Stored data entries

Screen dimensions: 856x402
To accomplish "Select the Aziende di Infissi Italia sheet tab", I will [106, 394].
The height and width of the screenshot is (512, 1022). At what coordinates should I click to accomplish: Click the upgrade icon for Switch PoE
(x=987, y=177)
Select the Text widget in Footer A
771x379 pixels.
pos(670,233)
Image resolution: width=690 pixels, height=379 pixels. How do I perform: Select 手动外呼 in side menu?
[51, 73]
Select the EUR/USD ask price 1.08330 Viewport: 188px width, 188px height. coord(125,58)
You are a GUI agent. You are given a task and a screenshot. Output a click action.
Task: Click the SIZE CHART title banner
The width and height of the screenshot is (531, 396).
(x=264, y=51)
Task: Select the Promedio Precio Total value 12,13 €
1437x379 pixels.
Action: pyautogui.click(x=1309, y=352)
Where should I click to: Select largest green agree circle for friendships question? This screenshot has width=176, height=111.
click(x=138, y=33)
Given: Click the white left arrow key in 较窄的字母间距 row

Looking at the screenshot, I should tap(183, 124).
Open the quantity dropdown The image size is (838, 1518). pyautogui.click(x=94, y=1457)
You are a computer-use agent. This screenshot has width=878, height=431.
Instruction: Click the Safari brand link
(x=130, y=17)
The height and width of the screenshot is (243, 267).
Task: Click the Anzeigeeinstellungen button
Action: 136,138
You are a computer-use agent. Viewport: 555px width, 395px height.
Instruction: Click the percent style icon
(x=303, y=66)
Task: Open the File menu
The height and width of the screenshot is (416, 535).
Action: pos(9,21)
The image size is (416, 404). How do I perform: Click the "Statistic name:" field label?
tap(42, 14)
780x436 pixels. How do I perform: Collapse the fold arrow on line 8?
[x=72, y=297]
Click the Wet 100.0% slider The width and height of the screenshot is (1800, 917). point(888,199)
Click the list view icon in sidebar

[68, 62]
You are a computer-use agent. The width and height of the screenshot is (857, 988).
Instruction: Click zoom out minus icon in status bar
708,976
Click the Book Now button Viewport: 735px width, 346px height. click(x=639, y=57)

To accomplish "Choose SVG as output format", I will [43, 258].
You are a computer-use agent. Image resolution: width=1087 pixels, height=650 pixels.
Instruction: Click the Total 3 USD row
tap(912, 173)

INSTRUCTIONS FOR THE TASK. Please let your answer be exactly the lines from the one holding "The height and width of the screenshot is (416, 535)." through the last line of the entries above, both ends included.

PROBLEM SOLUTION.
The height and width of the screenshot is (416, 535).
Action: pos(9,21)
The image size is (416, 404). How do I perform: Click the "Statistic name:" field label?
tap(42, 14)
780x436 pixels. How do I perform: Collapse the fold arrow on line 8?
[x=72, y=297]
Click the Wet 100.0% slider The width and height of the screenshot is (1800, 917). point(888,199)
Click the list view icon in sidebar

[68, 62]
You are a computer-use agent. The width and height of the screenshot is (857, 988).
Instruction: Click zoom out minus icon in status bar
708,976
Click the Book Now button Viewport: 735px width, 346px height. click(x=639, y=57)

To accomplish "Choose SVG as output format", I will [43, 258].
You are a computer-use agent. Image resolution: width=1087 pixels, height=650 pixels.
Instruction: Click the Total 3 USD row
tap(912, 173)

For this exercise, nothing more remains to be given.